**Goal:** How many lines in the records below contain the string "Zoom"? Case counts, so match capitalization exactly, and reply with the number only.
— start of Data for processing —
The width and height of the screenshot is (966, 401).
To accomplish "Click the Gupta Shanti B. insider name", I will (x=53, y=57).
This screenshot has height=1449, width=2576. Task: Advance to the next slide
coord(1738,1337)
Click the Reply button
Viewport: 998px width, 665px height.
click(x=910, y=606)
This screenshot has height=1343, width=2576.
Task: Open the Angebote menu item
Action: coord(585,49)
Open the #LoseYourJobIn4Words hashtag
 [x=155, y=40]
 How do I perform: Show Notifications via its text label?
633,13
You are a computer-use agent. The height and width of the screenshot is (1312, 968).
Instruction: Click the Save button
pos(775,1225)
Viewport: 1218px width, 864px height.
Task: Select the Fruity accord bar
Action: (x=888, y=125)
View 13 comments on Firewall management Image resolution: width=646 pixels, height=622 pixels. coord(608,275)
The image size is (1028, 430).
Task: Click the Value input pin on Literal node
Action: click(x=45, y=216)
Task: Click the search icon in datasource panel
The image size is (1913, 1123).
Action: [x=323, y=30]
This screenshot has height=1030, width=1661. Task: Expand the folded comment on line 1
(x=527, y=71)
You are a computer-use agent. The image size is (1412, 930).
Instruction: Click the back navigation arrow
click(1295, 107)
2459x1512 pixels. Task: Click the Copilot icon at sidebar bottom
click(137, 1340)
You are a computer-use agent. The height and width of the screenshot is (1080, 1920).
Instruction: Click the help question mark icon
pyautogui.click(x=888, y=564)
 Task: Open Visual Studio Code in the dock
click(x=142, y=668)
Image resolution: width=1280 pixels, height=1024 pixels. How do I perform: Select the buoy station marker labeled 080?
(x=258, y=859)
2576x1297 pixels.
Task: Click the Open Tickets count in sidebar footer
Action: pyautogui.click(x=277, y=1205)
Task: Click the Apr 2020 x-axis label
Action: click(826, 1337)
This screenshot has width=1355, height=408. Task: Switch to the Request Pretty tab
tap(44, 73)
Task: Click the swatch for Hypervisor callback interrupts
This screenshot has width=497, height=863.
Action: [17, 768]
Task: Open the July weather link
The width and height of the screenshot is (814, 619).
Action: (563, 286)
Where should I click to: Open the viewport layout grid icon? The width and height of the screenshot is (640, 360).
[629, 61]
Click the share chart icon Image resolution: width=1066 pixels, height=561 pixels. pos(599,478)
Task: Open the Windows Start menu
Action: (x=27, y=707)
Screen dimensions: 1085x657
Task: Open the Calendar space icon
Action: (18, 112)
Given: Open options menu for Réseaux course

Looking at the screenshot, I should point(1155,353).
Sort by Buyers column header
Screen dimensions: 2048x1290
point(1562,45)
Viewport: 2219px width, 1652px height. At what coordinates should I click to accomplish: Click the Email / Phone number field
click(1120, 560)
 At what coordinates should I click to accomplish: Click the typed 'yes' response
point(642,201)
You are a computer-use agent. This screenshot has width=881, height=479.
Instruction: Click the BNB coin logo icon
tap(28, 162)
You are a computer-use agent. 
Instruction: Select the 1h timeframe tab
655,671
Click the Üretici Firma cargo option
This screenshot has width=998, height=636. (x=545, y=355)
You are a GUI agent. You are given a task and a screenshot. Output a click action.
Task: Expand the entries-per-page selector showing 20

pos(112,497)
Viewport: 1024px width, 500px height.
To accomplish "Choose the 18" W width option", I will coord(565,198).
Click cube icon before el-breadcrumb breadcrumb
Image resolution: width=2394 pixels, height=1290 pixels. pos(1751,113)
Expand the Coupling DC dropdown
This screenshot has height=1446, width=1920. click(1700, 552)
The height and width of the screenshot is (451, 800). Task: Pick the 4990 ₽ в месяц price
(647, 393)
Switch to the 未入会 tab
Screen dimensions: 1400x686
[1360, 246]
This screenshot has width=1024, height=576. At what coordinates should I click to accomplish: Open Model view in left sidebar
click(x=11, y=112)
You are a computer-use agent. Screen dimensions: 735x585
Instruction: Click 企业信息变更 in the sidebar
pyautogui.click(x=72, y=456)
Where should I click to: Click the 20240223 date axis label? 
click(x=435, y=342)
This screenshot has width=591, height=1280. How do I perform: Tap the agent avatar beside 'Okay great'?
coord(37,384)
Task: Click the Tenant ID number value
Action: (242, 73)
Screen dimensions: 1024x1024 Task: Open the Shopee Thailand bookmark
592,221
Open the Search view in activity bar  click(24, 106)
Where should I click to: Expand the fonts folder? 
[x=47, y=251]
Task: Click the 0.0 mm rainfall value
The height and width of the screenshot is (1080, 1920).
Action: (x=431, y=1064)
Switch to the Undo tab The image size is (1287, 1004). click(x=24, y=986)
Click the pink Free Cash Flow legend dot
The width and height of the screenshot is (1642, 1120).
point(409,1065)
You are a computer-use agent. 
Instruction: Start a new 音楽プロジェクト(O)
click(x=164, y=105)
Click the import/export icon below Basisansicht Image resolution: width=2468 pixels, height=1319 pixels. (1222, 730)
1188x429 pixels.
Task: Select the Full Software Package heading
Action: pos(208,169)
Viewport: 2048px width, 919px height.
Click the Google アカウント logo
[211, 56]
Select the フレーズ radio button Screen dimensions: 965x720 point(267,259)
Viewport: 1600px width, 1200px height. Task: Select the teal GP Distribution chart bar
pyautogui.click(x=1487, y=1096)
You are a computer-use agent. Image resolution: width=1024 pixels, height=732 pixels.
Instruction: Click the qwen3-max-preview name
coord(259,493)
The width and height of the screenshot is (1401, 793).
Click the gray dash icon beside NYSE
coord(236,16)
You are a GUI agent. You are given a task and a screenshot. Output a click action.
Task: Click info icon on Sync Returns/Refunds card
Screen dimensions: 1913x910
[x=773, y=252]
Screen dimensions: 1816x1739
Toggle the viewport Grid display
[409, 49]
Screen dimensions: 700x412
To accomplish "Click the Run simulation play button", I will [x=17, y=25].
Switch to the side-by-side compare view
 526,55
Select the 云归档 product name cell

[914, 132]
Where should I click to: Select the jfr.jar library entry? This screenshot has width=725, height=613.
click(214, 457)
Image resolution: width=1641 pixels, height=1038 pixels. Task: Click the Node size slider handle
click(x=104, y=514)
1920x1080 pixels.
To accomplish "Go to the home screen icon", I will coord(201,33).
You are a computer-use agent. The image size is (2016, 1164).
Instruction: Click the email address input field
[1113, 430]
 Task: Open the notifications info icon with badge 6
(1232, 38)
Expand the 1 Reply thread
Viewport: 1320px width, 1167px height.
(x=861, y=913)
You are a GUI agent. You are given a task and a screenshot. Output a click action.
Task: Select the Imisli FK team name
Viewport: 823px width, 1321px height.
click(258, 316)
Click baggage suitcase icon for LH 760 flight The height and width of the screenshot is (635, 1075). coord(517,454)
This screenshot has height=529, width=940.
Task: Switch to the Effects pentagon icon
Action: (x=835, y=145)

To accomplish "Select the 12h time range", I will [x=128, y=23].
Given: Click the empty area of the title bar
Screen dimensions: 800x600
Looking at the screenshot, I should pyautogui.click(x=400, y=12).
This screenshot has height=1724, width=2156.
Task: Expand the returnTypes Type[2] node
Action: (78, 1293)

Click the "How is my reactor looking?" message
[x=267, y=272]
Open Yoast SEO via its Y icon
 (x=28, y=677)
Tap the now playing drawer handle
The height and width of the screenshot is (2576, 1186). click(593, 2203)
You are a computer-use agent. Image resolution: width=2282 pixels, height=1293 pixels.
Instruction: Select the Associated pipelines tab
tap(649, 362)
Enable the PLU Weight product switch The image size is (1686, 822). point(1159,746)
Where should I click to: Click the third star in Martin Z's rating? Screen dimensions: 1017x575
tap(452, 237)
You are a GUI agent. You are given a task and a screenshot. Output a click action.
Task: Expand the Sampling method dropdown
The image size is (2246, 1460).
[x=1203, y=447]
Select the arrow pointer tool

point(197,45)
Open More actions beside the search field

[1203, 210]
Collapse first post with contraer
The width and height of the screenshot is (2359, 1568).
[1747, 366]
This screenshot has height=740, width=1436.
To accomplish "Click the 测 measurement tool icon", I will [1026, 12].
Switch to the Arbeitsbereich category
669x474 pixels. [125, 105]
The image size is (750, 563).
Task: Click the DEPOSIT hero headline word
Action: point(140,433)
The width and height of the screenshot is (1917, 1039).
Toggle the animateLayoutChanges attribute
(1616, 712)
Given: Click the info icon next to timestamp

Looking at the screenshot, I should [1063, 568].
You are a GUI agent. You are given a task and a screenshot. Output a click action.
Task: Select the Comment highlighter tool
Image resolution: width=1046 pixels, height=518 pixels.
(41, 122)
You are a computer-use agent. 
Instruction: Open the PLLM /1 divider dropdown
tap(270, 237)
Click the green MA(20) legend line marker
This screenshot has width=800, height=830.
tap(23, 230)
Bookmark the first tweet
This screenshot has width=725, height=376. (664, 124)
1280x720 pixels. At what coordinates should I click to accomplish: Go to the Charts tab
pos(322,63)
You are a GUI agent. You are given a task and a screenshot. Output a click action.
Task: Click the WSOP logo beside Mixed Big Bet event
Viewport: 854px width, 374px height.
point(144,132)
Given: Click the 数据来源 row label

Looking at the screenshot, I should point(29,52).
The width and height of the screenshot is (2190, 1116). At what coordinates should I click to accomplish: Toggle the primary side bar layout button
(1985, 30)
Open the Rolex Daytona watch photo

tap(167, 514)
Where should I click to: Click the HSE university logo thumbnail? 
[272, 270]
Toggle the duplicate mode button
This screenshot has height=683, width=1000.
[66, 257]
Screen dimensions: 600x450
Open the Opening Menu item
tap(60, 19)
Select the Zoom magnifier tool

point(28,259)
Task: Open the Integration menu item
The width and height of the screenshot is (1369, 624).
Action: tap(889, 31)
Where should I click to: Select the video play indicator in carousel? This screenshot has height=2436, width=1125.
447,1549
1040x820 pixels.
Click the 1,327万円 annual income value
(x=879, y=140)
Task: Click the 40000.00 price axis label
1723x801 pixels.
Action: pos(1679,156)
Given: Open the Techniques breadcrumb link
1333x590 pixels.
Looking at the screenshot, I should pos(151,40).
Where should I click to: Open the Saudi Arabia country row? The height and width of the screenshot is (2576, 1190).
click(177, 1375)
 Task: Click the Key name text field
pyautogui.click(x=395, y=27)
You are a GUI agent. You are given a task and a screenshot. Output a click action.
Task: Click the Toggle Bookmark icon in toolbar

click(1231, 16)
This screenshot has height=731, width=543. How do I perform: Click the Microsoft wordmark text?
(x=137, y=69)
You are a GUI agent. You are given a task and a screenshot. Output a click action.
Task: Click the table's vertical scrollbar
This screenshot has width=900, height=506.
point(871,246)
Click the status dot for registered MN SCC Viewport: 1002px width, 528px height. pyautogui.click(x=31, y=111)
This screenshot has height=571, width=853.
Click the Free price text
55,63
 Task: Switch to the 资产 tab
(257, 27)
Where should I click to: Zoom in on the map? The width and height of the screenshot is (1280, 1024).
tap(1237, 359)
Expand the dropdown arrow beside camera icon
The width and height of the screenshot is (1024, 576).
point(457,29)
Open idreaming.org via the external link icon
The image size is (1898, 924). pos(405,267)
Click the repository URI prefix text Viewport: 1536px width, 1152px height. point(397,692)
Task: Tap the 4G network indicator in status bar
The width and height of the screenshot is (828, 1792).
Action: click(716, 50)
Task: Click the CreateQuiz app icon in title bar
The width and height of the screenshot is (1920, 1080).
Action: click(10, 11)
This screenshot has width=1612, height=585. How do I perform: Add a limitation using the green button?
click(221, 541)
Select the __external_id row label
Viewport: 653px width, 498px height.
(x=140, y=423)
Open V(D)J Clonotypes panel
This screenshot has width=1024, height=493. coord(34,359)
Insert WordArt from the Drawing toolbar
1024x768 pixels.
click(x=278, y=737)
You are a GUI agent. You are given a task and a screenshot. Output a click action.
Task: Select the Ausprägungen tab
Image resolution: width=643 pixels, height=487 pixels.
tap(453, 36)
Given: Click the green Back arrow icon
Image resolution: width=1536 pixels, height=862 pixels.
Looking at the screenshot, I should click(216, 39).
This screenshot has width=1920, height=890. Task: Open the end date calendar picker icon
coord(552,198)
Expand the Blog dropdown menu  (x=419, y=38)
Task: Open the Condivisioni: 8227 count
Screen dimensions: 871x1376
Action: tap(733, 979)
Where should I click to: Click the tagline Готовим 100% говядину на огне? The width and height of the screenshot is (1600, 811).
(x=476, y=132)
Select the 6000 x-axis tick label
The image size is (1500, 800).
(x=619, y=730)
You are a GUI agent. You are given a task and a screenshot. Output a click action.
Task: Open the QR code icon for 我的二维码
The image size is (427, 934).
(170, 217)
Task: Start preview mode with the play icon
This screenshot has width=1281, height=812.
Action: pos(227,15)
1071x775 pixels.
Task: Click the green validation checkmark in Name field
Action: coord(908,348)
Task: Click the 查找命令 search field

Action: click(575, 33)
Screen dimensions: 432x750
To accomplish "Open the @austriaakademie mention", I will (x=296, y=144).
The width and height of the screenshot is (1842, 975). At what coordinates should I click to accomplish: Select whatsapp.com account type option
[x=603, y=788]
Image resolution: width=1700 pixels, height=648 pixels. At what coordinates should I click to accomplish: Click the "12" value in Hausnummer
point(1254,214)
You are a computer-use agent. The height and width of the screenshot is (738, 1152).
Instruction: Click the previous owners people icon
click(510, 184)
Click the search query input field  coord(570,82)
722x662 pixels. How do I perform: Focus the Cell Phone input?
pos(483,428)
— end of Data for processing —
**Worked answer:** 2